## Brano fornito
La filosofia rivoluzionaria di Giordano Bruno
Maria Mantello
Pubblicato dalla casa editrice Sedizioni un saggio inedito di Antonello Gerbi sul filosofo. Un’opera brillante e coinvolgente, frutto del dialogo continuo dell’autore con il pensiero di Giordano Bruno, che Gerbi attraversa con la leggerezza di chi ne penetra i significati, ricostruendo il percorso della filosofia della praxis bruniana, che chiama alla liberazione da ogni soggezione.
Antonello Gerbi coltivò lo studio di Giordano Bruno fin da giovane. E sul filosofo scrisse il suo Centone Bruniano nel 1941, in Perù, dove si era rifugiato per scampare alle persecuzioni delle leggi razziali.
Oggi questo saggio esce dal cassetto, pubblicato dalla casa editrice Sedizioni col titolo che l’autore gli diede.
Un’opera brillante e coinvolgente, frutto del dialogo continuo dell’autore con il pensiero di Giordano Bruno, che Gerbi attraversa con la leggerezza di chi ne penetra i significati, ricostruendo il percorso della filosofia della praxis bruniana, che chiama alla liberazione da ogni soggezione.

## Quesito A
Ricopia la parte del brano su Giordano Bruno compresa tra "La filosofia rivoluzionaria" e "l’autore gli diede.", estremi inclusi.
L'elenco riportato di seguito non ha alcun legame con il brano.

## Righe archiviate
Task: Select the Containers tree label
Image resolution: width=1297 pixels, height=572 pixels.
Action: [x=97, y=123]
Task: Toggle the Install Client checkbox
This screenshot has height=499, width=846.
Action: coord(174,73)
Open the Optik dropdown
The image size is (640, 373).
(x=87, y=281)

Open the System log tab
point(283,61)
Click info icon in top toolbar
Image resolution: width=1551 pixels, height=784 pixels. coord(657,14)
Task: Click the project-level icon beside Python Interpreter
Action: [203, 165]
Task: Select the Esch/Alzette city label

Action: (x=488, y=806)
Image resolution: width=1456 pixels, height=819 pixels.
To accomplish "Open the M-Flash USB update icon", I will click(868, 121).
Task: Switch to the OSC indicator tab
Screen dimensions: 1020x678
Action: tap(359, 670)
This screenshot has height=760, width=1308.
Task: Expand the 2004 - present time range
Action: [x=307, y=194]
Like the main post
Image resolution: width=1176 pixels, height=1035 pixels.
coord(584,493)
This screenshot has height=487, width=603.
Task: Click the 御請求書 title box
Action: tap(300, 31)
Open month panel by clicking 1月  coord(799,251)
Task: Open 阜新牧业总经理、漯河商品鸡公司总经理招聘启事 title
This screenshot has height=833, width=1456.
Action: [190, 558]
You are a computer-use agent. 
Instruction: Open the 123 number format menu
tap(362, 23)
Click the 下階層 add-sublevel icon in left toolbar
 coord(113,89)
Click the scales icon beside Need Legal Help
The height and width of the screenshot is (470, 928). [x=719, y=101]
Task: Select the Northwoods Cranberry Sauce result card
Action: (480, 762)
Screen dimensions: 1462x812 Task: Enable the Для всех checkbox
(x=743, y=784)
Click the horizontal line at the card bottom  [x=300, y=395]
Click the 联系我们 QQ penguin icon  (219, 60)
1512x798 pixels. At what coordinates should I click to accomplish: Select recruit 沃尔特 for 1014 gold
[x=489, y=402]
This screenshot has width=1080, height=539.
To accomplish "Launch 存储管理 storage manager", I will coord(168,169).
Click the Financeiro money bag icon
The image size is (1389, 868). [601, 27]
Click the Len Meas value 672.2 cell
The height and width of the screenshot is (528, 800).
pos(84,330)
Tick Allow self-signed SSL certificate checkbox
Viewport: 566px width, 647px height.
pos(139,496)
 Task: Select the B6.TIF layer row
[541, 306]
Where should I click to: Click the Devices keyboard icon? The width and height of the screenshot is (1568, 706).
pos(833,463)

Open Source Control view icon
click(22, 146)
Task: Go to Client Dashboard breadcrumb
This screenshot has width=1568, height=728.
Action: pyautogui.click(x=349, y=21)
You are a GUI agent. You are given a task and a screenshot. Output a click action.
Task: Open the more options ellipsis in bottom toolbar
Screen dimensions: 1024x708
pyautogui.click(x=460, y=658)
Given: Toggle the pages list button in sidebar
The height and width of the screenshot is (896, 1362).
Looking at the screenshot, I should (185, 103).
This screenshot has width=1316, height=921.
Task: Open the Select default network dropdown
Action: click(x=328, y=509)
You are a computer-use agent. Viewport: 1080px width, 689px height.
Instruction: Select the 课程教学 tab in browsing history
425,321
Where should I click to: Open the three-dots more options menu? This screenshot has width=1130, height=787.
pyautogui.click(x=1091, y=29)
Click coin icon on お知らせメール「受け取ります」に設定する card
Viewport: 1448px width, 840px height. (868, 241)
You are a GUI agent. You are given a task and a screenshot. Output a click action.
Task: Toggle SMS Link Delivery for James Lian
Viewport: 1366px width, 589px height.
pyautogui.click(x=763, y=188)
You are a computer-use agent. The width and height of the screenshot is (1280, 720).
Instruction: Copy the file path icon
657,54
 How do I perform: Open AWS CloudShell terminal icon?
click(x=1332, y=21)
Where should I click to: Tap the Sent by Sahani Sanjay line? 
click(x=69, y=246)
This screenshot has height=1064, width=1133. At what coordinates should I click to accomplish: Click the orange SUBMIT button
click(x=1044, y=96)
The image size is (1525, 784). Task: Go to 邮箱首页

## Quesito B
Riscrivi le righe dell'elenco che vanno da quella contenente "Where should I click to: Open" fino alla fine dell'elenco, estremi inclusi, sostituendo "screenshot" con "screen capture" e lasciando invariato tutto il resto. Restituisci soltanto queste righe.

## Risultato esercizio A
La filosofia rivoluzionaria di Giordano Bruno
Maria Mantello
Pubblicato dalla casa editrice Sedizioni un saggio inedito di Antonello Gerbi sul filosofo. Un’opera brillante e coinvolgente, frutto del dialogo continuo dell’autore con il pensiero di Giordano Bruno, che Gerbi attraversa con la leggerezza di chi ne penetra i significati, ricostruendo il percorso della filosofia della praxis bruniana, che chiama alla liberazione da ogni soggezione.
Antonello Gerbi coltivò lo studio di Giordano Bruno fin da giovane. E sul filosofo scrisse il suo Centone Bruniano nel 1941, in Perù, dove si era rifugiato per scampare alle persecuzioni delle leggi razziali.
Oggi questo saggio esce dal cassetto, pubblicato dalla casa editrice Sedizioni col titolo che l’autore gli diede.

## Risultato esercizio B
Where should I click to: Open the three-dots more options menu? This screen capture has width=1130, height=787.
pyautogui.click(x=1091, y=29)
Click coin icon on お知らせメール「受け取ります」に設定する card
Viewport: 1448px width, 840px height. (868, 241)
You are a GUI agent. You are given a task and a screen capture. Output a click action.
Task: Toggle SMS Link Delivery for James Lian
Viewport: 1366px width, 589px height.
pyautogui.click(x=763, y=188)
You are a computer-use agent. The width and height of the screen capture is (1280, 720).
Instruction: Copy the file path icon
657,54
 How do I perform: Open AWS CloudShell terminal icon?
click(x=1332, y=21)
Where should I click to: Tap the Sent by Sahani Sanjay line? 
click(x=69, y=246)
This screen capture has height=1064, width=1133. At what coordinates should I click to accomplish: Click the orange SUBMIT button
click(x=1044, y=96)
The image size is (1525, 784). Task: Go to 邮箱首页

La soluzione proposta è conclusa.